(SUPPLIED INFORMATION)

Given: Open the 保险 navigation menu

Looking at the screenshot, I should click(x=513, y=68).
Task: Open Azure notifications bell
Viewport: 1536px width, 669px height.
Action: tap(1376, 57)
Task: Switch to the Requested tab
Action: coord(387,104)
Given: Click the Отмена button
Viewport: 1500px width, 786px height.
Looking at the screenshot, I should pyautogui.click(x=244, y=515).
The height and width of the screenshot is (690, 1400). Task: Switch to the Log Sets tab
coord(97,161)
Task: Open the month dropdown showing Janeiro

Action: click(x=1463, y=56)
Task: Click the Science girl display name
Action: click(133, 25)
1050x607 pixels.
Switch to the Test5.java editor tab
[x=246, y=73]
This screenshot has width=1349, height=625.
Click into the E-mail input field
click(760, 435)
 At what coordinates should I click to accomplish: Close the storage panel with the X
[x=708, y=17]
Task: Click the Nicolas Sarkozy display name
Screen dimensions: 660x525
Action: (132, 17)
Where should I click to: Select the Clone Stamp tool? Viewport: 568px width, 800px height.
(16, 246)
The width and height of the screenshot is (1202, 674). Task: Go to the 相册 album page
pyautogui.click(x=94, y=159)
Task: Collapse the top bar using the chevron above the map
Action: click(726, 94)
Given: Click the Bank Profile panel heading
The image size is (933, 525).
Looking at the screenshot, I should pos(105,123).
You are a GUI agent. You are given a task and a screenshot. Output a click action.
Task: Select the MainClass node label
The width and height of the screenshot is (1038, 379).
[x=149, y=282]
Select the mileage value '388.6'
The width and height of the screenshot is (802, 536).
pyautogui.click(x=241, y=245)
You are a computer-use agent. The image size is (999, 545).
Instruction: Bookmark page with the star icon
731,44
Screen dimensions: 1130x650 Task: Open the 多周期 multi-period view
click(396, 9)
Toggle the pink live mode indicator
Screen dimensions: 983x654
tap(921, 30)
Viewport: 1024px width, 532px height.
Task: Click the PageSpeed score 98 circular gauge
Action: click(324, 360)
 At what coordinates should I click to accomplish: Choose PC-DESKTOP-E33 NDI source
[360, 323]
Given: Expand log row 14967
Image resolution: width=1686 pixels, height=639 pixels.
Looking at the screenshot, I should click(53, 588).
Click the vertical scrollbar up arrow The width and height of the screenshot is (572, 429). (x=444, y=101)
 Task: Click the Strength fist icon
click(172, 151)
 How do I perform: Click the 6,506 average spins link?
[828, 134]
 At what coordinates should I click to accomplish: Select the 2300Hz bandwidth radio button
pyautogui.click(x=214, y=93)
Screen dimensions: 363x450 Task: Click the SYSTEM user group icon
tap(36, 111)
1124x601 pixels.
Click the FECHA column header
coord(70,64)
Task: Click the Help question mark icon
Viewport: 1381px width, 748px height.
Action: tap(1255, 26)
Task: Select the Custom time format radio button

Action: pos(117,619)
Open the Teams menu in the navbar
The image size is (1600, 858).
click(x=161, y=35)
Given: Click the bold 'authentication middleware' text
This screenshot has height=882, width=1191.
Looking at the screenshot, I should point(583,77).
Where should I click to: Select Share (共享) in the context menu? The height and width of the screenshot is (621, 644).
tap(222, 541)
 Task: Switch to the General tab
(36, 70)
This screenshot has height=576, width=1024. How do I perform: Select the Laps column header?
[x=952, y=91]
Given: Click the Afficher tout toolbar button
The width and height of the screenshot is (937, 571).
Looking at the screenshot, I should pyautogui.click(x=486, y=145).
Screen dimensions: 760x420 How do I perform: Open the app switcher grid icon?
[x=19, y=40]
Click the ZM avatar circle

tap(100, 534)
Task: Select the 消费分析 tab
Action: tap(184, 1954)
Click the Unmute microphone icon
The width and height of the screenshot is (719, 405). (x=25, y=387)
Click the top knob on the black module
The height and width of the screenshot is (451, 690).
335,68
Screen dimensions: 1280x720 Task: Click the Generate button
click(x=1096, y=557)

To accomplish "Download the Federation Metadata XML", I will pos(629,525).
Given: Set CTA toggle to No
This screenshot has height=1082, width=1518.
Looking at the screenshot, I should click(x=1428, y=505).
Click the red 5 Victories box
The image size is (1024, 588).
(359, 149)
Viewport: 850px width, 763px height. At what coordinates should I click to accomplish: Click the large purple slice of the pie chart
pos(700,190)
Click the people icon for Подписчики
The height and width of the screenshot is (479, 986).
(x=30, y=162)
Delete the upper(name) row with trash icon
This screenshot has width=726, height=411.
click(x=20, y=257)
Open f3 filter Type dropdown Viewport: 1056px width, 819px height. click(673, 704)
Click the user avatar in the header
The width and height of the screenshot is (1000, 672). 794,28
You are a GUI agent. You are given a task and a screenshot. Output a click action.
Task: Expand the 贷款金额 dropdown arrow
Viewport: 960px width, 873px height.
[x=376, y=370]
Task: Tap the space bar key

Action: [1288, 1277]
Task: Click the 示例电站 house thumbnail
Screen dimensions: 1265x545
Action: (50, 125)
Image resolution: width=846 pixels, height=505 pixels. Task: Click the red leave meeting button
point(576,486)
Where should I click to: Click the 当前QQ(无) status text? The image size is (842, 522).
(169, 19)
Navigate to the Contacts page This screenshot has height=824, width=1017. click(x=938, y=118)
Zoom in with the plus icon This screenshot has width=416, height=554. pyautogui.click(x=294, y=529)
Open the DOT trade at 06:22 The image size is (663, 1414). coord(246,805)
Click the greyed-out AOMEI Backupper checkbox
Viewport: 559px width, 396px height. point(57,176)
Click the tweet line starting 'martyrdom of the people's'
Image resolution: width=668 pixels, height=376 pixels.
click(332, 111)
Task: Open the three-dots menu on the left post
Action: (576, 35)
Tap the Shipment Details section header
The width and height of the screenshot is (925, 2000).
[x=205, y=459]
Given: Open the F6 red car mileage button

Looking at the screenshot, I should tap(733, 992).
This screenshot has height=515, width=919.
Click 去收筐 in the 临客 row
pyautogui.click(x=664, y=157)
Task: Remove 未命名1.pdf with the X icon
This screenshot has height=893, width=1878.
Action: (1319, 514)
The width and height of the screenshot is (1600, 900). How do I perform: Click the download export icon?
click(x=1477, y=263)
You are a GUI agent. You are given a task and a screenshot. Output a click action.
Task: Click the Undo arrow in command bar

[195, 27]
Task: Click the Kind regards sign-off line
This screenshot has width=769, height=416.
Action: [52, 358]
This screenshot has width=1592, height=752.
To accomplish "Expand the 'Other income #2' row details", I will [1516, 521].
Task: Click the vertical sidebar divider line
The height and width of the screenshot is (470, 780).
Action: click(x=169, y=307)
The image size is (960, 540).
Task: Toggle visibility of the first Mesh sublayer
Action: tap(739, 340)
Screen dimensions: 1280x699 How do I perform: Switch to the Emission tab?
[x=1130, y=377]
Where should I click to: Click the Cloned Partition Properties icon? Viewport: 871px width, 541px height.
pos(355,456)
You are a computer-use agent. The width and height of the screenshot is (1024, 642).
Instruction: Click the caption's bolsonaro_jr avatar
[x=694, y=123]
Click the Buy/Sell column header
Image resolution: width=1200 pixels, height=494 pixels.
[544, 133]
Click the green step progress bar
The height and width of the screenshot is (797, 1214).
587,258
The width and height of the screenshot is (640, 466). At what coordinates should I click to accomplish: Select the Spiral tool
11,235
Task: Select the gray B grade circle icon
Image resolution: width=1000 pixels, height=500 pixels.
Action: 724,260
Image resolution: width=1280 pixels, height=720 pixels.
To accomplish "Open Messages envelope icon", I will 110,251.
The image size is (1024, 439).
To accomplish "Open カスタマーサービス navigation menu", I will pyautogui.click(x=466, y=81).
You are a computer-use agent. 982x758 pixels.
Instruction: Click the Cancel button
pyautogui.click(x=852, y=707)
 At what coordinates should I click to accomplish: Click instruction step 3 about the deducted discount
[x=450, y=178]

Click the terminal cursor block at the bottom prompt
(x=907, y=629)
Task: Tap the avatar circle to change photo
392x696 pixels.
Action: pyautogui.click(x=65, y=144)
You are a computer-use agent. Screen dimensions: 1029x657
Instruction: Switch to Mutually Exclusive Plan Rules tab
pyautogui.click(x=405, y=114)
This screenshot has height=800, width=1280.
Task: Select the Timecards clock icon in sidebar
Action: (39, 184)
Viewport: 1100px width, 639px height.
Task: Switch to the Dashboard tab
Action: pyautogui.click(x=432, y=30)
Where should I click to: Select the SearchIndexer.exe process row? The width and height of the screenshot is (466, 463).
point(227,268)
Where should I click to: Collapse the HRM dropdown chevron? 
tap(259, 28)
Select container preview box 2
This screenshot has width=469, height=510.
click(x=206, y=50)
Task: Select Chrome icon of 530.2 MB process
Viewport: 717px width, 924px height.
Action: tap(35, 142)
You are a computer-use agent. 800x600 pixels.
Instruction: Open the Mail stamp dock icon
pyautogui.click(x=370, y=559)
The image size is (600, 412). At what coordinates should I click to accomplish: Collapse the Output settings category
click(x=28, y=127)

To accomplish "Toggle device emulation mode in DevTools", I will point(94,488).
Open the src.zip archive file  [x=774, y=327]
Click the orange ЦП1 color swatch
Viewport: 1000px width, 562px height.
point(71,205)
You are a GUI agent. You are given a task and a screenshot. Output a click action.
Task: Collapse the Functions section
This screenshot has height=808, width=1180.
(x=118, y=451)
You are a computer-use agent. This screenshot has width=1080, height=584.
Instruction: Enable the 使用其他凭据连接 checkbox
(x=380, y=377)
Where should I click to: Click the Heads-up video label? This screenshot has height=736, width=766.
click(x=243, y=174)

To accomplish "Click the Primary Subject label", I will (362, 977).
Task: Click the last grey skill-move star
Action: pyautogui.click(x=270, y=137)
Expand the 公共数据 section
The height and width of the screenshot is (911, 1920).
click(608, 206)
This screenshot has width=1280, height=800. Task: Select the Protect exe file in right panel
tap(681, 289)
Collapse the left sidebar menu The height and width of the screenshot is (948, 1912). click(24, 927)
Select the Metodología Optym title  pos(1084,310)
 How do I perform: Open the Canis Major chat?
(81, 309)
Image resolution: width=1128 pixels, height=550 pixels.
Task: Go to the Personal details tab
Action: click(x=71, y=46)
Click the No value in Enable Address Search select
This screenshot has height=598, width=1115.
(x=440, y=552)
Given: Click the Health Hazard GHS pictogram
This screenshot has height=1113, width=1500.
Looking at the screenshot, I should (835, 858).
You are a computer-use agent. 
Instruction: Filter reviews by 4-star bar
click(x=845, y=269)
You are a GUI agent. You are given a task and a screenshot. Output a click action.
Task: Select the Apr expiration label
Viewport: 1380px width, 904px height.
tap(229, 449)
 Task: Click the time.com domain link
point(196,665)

(End SUPPLIED INFORMATION)

_TO DO:_ Lines wanted from the listing above: the line with "Where should I click to: Click the Heads-up" up to and including the line with "Select the Metodología". Please write them out exactly, adding nothing else.

_THE ANSWER:_
Where should I click to: Click the Heads-up video label? This screenshot has height=736, width=766.
click(x=243, y=174)

To accomplish "Click the Primary Subject label", I will (362, 977).
Task: Click the last grey skill-move star
Action: pyautogui.click(x=270, y=137)
Expand the 公共数据 section
The height and width of the screenshot is (911, 1920).
click(608, 206)
This screenshot has width=1280, height=800. Task: Select the Protect exe file in right panel
tap(681, 289)
Collapse the left sidebar menu The height and width of the screenshot is (948, 1912). click(24, 927)
Select the Metodología Optym title  pos(1084,310)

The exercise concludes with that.